Below you find the complete list of Tier-1-projects since the start of the regular project application programme.

8 Projects found VIB

Optimization of long-read sequencing mapping to discover biomarkers for cancer immunotherapy

Date: 01.12.2017
  • Promotor(s): Diether Lambrechts
  • Institution(s): KU Leuven , VIB
  • Domain(s): Life sciences

In silico study of lymphoma-related MyD88 mutations and their effect on protein actions and mechanism

Date: 01.07.2017
  • Promotor(s): Frank Peelman
  • Institution(s): UGent , VIB
  • Domain(s): Life sciences
The protein MyD88 provides a crucial signaling function for several receptors that are essential for human immunity against invading pathogens. In various cancer types, it has been found that part of this protein has undergone mutation. In this project, we examine several mutations in this protein that lead to various types of white blood cell cancers. Via biochemical experiments, we analyze the effects of these mutations on the protein function. With the aid of microsecond molecular dynamics, we link this experimental data to molecular mechanisms. This helps us understand how these mutations affect the actions and mechanism of MyD88, and how they are connected to disease development processes.

Mechanistic modeling and in silico evolution of gene regulatory networks

Date: 01.11.2016
  • Promotor(s): Steven Maere
  • Institution(s): UGent , VIB
  • Domain(s): Life sciences
Gene and genome duplications are thought to have been important in establishing the complexity of the gene regulatory systems observed in present-day organisms, and they have been linked to the establishment of many adaptations and evolutionary innovations.
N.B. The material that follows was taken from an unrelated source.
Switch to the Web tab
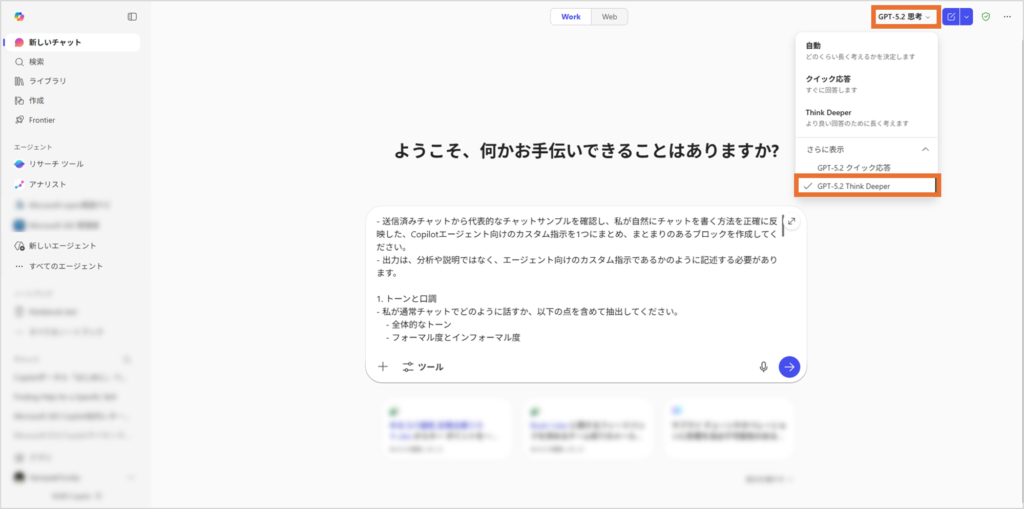The height and width of the screenshot is (509, 1024). [x=608, y=17]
However, most of the hypotheses on the evolutionary importance of gen(om)e duplications thus far have been obtained by studying genome sequences and highly abstracted molecular system representations. In this project, we use a mechanistic modelling approach, inspired on the engineering-type approaches used in molecular systems biology, to get more insight into the evolutionary impact of gen(om)e duplications on molecular systems. To this end, we use a fine-grained, sequence-based genotype-phenotype mapping model in combination with population-based evolutionary algorithms.
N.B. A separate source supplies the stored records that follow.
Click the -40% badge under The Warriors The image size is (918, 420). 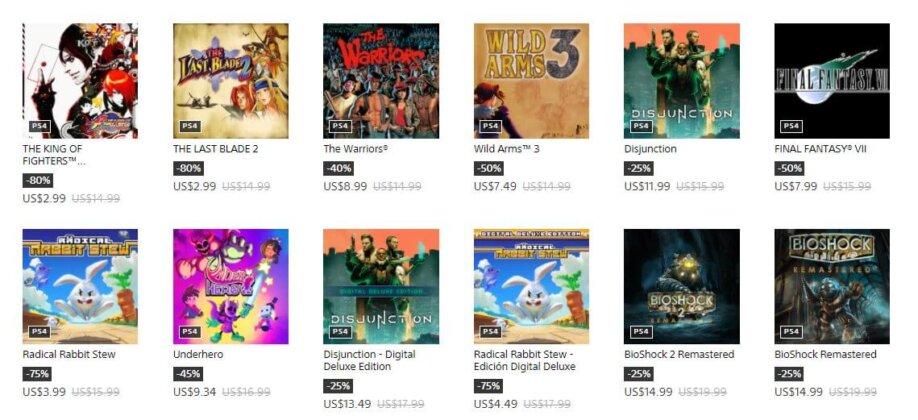tap(338, 168)
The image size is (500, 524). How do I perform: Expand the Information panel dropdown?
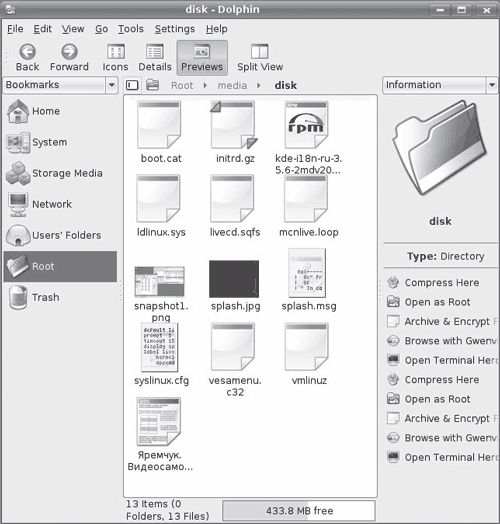coord(492,85)
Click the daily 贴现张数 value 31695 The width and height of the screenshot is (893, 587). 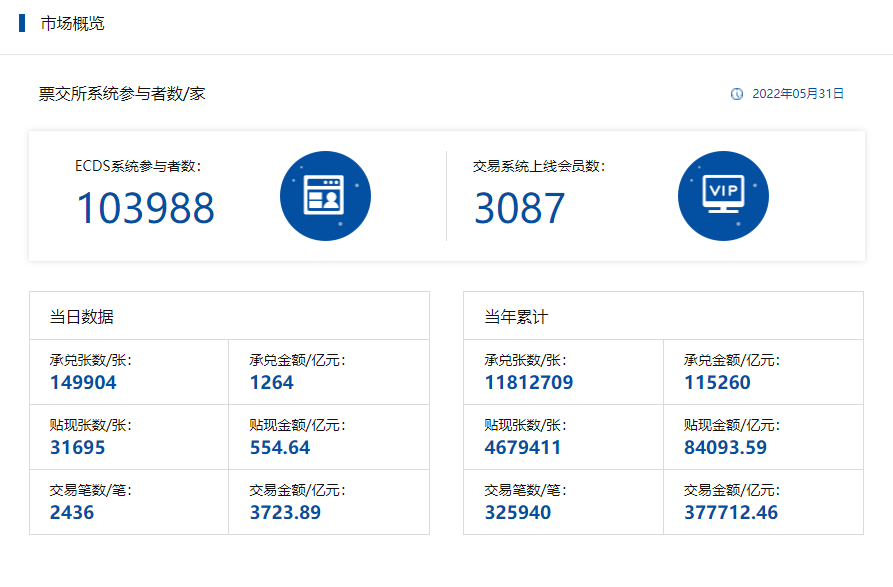click(77, 447)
Optimization of long-read sequencing mapping to discover biomarkers for cancer immunotherapy

Date: 01.07.2016
  • Promotor(s): Diether Lambrechts
  • Institution(s): KU Leuven , VIB
  • Domain(s): Life sciences
In recent years, immune checkpoint inhibitors achieved remarkable clinical successes in several cancers. Quantifying the tumor’s total mutational load, assessing the expression of retrotransposable RNA and detection of CD8+ cytotoxic T-cells in tumors have all emerged as promising mechanisms underlying response to immune checkpoint inhibitors. In this application, we aim to leverage the long-read sequencing technology to validate and greatly enhance the detection of these potential biomarkers for the prediction of immune checkpoint inhibition response.

A stochastic birth-death model for evolution of gene family copy numbers along a phylogeny

Date: 01.08.2015
  • Promotor(s): Steven Maere
  • Institution(s): UGent , VIB
  • Domain(s): Biology , Life sciences
Whole genome duplications (WGDs) are believed to play a major role in angiosperm evolution. Previous studies have found that some functional categories of genes, including regulatory and developmental categories, expand almost exclusively through genome duplication, likely because dosage balance effects counteract their expansion through small-scale duplications. However, the duplication dynamics of individual gene families have not been studied in detail. We developed a stochastic birth-death model to study the size evolution of gene families across a species phylogeny, taking into account both small-scale and large-scale duplication events. We use this model on a set of angiosperm species with known WGD history to assess the dosage balance sensitivity of individual gene families, and we interpret the results in the context of the potential impact of WGDs on evolutionary innovation in angiosperms.